-- START OF Reading text --

Different values of k will either make this work or not work. Paul's
approach was to work out all of the probabilities, and then
retrospectively pick k such that at each point, the probabilities sum
to 1. I wanted to work out an algebraic expression beforehand such
that it converges at infinity that all of the probabilities sum to 1
for all i. I wasn't sure what the exact expression would be, but it
seems to be asymptotic to the number of entries in the series for some
N. So I set k to L = length(series), and it turned out to be the only
value that worked, as well as 0.5L, 2L, etc, but never L^2 or sqrt(L).

This correlates to ent decently well, but less well than opt2. It will
probably converge to the sqrt(n*d) widths at N-> infinity.

-- END OF Reading text --

> **Objective**:
Carry on the passage about choosing k so that the probabilities sum to 1, picking up after its final sentence.

-- START OF Provided information --

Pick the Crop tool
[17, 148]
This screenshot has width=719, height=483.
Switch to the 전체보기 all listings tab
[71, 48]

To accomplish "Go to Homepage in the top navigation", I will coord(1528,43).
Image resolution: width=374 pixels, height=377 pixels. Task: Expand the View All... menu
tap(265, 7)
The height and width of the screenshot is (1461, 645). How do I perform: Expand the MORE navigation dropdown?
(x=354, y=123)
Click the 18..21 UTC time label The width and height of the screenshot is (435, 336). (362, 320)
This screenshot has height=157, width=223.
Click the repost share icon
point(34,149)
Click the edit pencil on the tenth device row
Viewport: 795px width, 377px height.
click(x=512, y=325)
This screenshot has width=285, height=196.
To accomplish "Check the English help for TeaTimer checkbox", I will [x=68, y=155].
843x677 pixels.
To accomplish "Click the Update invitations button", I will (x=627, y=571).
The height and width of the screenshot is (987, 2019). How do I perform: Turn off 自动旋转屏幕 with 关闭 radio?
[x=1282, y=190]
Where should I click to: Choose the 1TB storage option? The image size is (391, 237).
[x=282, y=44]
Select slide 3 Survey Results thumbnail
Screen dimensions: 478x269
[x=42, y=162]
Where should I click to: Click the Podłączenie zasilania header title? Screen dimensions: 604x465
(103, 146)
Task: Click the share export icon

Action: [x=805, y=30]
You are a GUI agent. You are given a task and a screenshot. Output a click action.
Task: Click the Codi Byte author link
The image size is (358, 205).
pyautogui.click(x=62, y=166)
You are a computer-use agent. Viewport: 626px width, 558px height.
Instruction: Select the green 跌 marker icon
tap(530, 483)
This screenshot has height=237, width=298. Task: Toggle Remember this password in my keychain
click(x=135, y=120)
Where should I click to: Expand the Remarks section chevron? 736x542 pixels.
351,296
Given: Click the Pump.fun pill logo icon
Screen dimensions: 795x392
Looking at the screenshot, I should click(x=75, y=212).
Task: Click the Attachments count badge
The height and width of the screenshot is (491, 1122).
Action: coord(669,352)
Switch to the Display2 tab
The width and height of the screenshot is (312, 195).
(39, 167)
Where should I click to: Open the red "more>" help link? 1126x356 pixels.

-- END OF Provided information --

> **Response**:
"opt4" adds the final optimization, which is that I did all of the
above, but I seeded the calculation with a Farey series rather than a
Tenney series. This is because Farey series are much, much, much
quicker to compute. This means that you get the quickness of the Farey
series, but the slope of the Tenney series curve. This one was
trickier to work out and I did it almost entirely empirically.
Different values of N end up changing the slope, with N < 80 giving a
negative Farey-ish slope, with 80 giving a slope of about 0, and N >
80 giving a positive slope. I don't know why this is, but setting k as
above to length(series) produced the above behavior. The algebra for
the proper k is really over my head now, since I don't know what the
invariant measure for the Tenney series is to compare with that of the
Farey series, so I tweaked it a bit to try and give it a slope of 0
across the range of N. This took too long and I gave up and just went
with N=80. Correlates less well than the others, but the minima are as
always in the same place. The maxima shift sometimes by a few cents
here and there between all of these but are generally in the same
place.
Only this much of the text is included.